Apart from your main luggage, we suggest that you keep the following in your hand luggage for embarkation day:

  • Documentation – passport, boarding pass (if you’ve checked in online), proof of insurance, any required visa or vaccination information
  • Valuables
  • Drink and snacks
  • Weather-suitable items: jacket/cardigan, suncream, sunhat
  • Swimming costume

 

Can I board the ship early?

No; you will be permitted on board the ship according to the arrival time stated on your boarding pass. Please ensure you check this before you depart for the terminal to reduce your waiting time.

 

Are there any age restrictions for embarkation?
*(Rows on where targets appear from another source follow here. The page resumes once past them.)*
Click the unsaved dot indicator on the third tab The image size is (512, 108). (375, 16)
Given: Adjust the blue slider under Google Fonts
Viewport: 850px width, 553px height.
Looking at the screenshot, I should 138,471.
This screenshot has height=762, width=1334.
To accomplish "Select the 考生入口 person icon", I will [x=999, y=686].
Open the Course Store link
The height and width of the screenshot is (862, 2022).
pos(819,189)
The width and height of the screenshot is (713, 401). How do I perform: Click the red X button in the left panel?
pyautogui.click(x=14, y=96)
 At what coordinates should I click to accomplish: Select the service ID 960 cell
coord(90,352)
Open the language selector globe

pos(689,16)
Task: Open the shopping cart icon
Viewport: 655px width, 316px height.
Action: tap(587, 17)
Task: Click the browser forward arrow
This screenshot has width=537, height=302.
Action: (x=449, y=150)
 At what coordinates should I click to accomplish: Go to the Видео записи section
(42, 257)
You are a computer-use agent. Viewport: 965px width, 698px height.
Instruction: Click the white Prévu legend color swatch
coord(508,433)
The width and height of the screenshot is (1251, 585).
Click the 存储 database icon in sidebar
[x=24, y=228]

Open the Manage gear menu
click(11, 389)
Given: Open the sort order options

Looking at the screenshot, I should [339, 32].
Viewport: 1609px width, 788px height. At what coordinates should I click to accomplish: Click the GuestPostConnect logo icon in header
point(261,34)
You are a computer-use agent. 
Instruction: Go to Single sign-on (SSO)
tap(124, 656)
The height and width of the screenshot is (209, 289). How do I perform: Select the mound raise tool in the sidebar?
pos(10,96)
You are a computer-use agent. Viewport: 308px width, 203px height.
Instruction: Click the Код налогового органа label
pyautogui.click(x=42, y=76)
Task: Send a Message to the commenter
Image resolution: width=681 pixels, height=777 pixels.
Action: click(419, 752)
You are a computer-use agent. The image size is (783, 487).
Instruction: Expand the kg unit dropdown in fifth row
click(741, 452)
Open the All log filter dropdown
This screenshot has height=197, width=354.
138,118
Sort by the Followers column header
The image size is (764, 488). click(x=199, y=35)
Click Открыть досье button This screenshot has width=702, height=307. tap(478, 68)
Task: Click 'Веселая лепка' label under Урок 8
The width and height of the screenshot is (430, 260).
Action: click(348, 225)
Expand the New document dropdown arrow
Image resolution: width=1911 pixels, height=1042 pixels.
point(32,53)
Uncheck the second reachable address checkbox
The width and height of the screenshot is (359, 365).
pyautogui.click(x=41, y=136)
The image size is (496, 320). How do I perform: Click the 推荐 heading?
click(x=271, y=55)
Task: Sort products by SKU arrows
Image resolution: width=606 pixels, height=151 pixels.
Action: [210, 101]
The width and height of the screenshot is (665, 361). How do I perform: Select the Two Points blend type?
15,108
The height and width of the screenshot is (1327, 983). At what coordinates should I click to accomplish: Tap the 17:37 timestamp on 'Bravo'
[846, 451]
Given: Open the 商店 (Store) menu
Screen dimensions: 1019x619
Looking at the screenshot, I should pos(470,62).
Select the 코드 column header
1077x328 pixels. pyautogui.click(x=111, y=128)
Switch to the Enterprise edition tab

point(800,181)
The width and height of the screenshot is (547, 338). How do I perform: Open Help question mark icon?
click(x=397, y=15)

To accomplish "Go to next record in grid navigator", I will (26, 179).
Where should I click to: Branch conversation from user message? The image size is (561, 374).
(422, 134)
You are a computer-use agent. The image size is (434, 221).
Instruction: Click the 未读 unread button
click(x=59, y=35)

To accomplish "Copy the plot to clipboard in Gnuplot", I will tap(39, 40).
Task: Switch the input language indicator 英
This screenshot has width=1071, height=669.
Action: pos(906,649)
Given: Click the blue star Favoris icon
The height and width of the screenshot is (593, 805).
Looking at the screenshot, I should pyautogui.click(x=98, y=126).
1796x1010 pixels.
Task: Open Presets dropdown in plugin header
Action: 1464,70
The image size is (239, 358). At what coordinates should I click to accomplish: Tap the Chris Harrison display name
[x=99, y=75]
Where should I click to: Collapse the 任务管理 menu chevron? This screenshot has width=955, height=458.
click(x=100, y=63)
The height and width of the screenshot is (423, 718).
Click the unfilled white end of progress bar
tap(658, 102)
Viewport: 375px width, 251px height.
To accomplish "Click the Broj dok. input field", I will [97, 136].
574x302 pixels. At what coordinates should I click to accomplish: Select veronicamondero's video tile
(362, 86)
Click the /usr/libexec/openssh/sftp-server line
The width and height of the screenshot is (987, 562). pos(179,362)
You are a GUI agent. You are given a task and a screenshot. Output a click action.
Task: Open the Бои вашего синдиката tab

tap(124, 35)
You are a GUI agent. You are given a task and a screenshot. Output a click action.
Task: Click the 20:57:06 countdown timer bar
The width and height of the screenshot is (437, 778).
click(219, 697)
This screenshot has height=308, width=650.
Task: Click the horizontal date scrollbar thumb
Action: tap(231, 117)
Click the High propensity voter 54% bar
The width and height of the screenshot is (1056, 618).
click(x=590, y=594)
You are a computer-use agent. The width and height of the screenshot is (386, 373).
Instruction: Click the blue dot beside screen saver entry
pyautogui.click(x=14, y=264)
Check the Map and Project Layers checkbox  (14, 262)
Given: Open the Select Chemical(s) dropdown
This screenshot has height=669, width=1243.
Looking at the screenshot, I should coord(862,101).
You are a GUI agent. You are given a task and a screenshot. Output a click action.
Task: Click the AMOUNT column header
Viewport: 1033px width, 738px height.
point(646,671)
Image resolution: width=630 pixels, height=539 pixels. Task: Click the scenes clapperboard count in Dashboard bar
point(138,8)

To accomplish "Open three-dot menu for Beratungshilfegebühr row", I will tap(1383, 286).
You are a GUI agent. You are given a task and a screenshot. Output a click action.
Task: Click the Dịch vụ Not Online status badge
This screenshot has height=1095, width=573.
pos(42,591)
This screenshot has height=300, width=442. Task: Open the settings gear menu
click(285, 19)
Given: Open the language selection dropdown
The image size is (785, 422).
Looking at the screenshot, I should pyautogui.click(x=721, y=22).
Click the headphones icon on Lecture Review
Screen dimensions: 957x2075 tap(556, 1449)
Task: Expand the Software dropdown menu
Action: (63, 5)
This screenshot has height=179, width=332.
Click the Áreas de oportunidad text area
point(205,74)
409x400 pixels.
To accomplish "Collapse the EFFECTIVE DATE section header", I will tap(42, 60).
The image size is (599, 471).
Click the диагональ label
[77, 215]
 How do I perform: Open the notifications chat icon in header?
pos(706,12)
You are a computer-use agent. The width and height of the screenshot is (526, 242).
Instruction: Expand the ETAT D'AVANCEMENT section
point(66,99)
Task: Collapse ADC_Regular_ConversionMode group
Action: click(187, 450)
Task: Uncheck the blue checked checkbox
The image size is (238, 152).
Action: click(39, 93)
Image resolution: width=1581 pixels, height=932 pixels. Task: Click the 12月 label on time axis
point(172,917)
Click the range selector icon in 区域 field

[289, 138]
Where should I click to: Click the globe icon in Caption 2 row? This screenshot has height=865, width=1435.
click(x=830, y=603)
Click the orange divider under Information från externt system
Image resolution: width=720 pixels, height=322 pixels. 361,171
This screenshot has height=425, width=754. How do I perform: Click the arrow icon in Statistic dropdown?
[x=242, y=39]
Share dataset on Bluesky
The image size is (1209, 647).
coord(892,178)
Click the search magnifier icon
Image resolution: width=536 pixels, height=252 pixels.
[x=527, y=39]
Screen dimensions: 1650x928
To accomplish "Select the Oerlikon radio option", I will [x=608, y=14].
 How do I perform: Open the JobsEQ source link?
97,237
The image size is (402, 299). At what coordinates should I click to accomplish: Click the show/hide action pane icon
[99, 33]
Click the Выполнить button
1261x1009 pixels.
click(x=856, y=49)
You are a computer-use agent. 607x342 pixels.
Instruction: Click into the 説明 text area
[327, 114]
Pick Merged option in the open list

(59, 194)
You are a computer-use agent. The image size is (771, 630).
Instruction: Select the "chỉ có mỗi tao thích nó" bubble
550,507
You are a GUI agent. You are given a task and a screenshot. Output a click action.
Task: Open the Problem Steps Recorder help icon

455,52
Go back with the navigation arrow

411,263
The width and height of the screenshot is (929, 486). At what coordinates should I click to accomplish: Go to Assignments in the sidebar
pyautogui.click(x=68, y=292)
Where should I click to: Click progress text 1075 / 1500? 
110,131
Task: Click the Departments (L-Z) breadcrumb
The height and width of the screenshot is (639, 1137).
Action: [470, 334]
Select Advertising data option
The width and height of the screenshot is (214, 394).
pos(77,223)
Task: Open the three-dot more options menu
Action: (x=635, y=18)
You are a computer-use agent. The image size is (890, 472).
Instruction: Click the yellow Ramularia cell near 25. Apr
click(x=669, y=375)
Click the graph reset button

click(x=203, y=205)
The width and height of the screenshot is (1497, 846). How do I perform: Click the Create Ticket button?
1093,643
Guests under 18 cannot check in by themselves; they must check in at the same time as the accompanying adult on their booking.

 

Can I bring my own food and drinks?

Yes, you can, and we recommend bringing water and snacks in case of terminal queues. You can also bring a bottle of alcohol (1 litre per guest) on board to enjoy in your stateroom, or (for a corkage fee) in one of our restaurants. We strongly recommend that glass bottles are carried in your hand luggage, as we cannot be held liable for any breakages that may occur in main luggage items.

 

Is there storage available for carry-on bags during embarkation?

Similar to most airports, cruise terminals do not include storage for hand luggage. Unattended items of any kind are considered a security risk and will be removed and may be destroyed. Ensure you pack suitably for your hand luggage, and that your bags are not too large or too heavy for you to handle until you reach your suite or stateroom.

 

Can I change dining or activity reservations on embarkation day?

Yes, you can. Any reservations made via My Cunard in the lead up to your cruise can be changed either on My Voyage or by contacting reception once on board (Grills guests can enjoy the service of their concierge to assist them). My Voyage will be available once you board, so you can make new reservations on there as well for the days ahead.

 

What time are staterooms ready on embarkation day?

Typically, suites and staterooms are available as early as 1pm. Grills Suites will be made available first. If your stateroom is not ready for you when you board, you can relax in one of our on board venues instead, take lunch at the buffet or main dining restaurants, or enjoy a dip in the pool while you wait – remember to pack your swimming costume in your hand luggage!

 

What if I miss my embarkation time?

Please make sure you check the arrival and final boarding times on your boarding pass. We will do our utmost to get you checked in on arrival, but cannot guarantee boarding if you miss the final embarkation time.